Cor in oculis habitat

[Dürer - Auto-retrato com 22 anos]

osculetur me osculo oris sui

Cant 1, 1

Lembras-te. Não te conseguia olhar nos olhos. Medo de que me visses o coração. Animus in oculis habitat. Não. Cor. Cor in oculis habitat. É que não era o espírito que queria esconder. O meu espírito é transparente. Era o coração. Porque não achava possível que. Porque tinha vergonha. Achava que era só eu que. E fugiam-me os olhos. Conformados. Imaginava-te nos meus braços. As minhas mãos nos teus cabelos. Pousando-te beijos na face. Mas bastava-me a tua presença. A tua luz. Era o suficente para ser quase feliz. Saber que estavas ali. Mas faltava-me isto: conseguir olhar-te nos olhos. Como olho agora. Porque já não me fogem os olhos. Quia nouisti cor meum. Porque to abri. قلبي لك . Já não tenho medo. Cor meum tibi offero.

Tempus

[Bonington - Adriático]

Quantos dias passaram. Podia contá-los no calendário. Um dois vinte trinta.
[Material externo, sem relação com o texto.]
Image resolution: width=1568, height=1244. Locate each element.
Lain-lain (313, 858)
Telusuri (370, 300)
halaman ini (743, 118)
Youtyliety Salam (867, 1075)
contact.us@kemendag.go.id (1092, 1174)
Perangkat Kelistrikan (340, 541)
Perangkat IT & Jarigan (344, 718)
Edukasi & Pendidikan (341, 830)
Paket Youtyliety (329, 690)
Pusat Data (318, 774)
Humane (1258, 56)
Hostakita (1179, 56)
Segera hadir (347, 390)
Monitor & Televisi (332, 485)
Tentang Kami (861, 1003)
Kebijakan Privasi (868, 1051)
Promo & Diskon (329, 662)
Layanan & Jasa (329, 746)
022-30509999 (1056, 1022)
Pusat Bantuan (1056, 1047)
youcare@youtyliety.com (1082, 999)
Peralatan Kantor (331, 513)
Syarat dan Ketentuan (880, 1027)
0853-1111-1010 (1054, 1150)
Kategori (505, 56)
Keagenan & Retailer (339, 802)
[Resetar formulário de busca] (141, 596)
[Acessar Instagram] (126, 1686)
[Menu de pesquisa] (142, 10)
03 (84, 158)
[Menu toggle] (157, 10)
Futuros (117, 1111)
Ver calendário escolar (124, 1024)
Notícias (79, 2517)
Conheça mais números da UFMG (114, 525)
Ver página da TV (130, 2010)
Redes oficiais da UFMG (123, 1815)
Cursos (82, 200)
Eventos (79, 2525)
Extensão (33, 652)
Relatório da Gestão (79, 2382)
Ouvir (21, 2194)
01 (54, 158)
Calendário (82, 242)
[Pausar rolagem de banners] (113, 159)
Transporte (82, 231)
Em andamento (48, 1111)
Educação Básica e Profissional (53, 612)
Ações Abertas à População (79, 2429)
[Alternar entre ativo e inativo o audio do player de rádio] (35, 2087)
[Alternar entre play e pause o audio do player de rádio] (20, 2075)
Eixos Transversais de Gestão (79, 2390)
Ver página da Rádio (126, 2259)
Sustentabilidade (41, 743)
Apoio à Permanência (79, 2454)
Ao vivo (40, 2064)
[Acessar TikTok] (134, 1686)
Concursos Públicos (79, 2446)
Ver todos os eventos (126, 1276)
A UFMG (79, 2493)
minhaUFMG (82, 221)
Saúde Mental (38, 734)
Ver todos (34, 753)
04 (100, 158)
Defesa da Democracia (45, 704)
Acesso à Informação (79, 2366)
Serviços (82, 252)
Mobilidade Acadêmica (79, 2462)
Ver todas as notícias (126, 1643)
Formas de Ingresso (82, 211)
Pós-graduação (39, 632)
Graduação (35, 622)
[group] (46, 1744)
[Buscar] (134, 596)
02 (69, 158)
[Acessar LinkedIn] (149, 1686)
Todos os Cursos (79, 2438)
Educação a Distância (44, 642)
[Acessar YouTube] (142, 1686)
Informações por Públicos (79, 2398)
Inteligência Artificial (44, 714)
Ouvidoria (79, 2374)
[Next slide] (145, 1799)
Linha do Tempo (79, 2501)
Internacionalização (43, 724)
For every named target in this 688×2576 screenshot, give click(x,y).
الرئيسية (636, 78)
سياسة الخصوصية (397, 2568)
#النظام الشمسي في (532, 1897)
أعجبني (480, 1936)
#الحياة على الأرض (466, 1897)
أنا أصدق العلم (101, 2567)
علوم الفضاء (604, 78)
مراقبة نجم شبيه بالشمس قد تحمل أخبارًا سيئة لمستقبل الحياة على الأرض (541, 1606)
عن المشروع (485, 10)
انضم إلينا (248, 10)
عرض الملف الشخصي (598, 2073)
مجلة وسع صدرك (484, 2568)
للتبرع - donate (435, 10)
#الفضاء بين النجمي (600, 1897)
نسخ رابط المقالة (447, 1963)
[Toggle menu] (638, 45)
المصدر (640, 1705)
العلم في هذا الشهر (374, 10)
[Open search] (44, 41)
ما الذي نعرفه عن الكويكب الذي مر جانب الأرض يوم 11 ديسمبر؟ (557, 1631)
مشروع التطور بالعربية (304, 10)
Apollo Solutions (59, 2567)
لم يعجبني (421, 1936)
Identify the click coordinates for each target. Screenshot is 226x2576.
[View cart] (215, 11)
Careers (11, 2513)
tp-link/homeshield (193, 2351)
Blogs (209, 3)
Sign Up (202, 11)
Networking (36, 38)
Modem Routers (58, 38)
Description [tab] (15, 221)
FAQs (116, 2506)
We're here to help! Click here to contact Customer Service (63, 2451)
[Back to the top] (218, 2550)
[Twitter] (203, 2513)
Foi ontem. Foi há tanto tempo. Lembras-te. Debaixo da oliveira. Et fructus eius dulcis gutturi meo. Uma cortina à nossa volta. Que mais ninguém nos visse. Que o tempo não passasse. E não passou. E não passa. Tudo pára. Só tu. Nos meus braços. Apertado. O resto não interessa. O tempo não passa. O tempo não importa. Só tu.